%%

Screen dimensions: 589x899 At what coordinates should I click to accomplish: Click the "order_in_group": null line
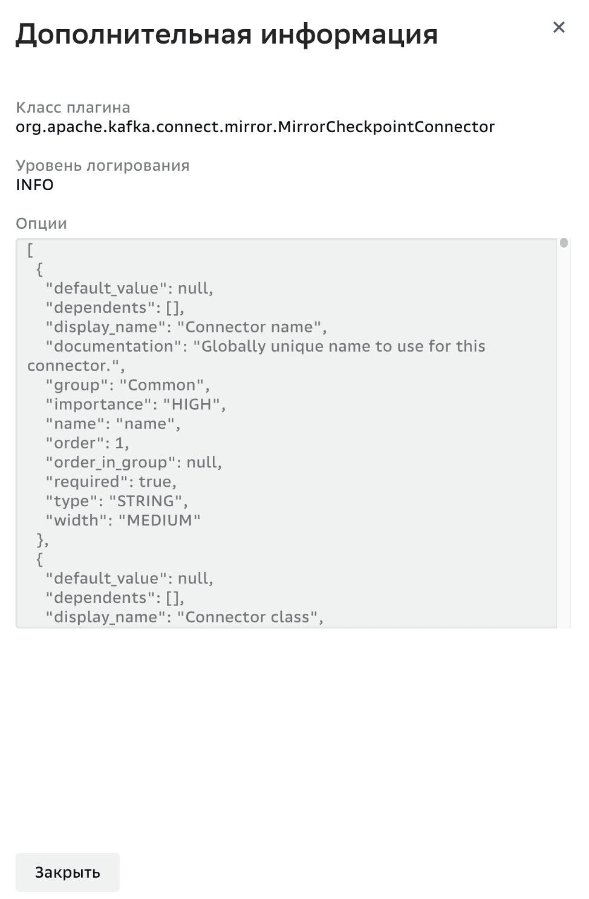point(134,463)
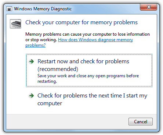The image size is (163, 135).
Task: Choose Restart now and check for problems
Action: coord(89,71)
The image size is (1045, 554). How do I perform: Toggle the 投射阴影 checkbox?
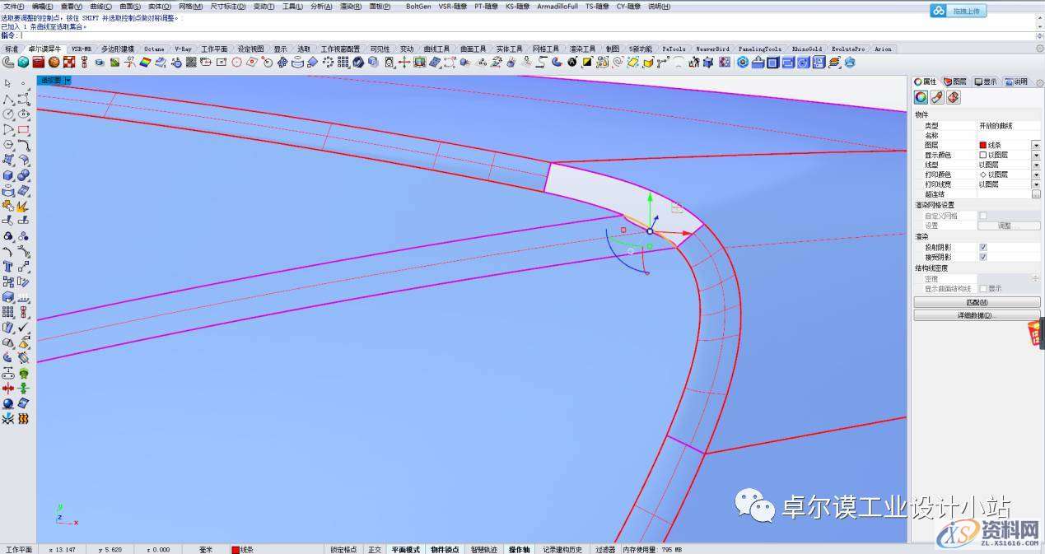(982, 247)
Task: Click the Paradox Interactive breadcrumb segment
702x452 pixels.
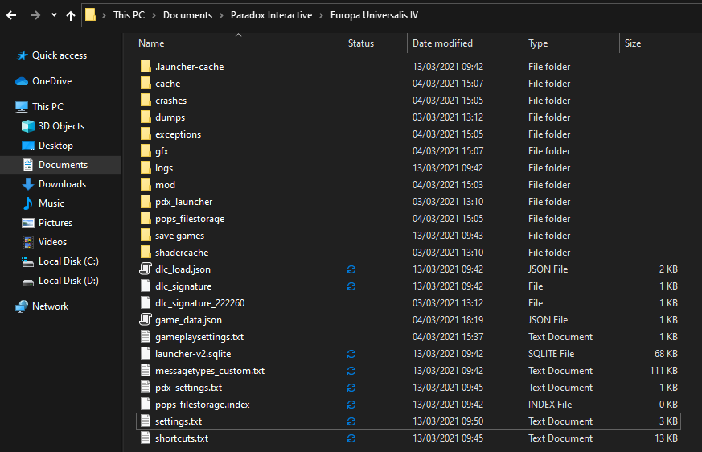Action: [269, 15]
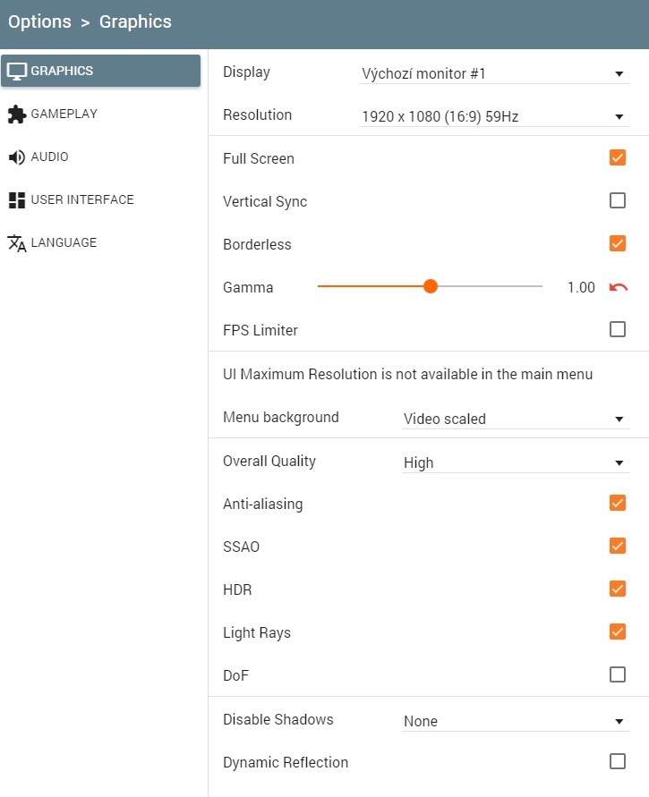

%%

Starting at the line that contains "The image size is (1045, 554).", write out every line through the final line of the entries, word for word; skip any pictures.

● TASK RESPONSE
The image size is (1045, 554). How do I perform: Toggle the 投射阴影 checkbox?
(982, 247)
Task: Click the Paradox Interactive breadcrumb segment
702x452 pixels.
Action: [269, 15]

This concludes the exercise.